In the entries below, find the line with "Lampara hexagonal de" and the line with "Drivers buenos (785, 2241)". Reproduce those two lines and every line between them exactly, and nothing more.
---
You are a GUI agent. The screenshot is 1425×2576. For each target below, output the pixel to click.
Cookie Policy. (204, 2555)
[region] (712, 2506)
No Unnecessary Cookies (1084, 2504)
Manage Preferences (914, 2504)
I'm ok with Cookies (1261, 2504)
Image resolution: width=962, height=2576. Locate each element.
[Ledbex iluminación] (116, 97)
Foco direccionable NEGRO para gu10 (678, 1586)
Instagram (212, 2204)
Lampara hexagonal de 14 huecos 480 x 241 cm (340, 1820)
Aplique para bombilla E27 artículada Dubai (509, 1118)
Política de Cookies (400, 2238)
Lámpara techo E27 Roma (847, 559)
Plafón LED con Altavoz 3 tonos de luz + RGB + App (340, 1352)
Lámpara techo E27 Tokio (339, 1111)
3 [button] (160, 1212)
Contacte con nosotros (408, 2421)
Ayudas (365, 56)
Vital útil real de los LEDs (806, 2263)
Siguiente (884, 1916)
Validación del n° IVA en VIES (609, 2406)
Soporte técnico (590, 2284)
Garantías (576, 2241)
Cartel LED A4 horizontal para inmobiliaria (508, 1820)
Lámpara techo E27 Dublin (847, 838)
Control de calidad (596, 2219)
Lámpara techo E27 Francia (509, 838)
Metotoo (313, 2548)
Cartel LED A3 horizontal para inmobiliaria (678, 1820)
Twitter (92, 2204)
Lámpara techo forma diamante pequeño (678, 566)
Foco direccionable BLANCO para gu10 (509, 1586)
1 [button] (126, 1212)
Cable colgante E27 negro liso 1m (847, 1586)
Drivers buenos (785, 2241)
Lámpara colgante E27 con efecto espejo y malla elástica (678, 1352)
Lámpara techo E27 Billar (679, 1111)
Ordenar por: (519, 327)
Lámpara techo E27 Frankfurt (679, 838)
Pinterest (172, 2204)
---
→ **ANSWER FOR THIS EXERCISE**
Lampara hexagonal de 14 huecos 480 x 241 cm (340, 1820)
Aplique para bombilla E27 artículada Dubai (509, 1118)
Política de Cookies (400, 2238)
Lámpara techo E27 Roma (847, 559)
Plafón LED con Altavoz 3 tonos de luz + RGB + App (340, 1352)
Lámpara techo E27 Tokio (339, 1111)
3 [button] (160, 1212)
Contacte con nosotros (408, 2421)
Ayudas (365, 56)
Vital útil real de los LEDs (806, 2263)
Siguiente (884, 1916)
Validación del n° IVA en VIES (609, 2406)
Soporte técnico (590, 2284)
Garantías (576, 2241)
Cartel LED A4 horizontal para inmobiliaria (508, 1820)
Lámpara techo E27 Dublin (847, 838)
Control de calidad (596, 2219)
Lámpara techo E27 Francia (509, 838)
Metotoo (313, 2548)
Cartel LED A3 horizontal para inmobiliaria (678, 1820)
Twitter (92, 2204)
Lámpara techo forma diamante pequeño (678, 566)
Foco direccionable BLANCO para gu10 (509, 1586)
1 [button] (126, 1212)
Cable colgante E27 negro liso 1m (847, 1586)
Drivers buenos (785, 2241)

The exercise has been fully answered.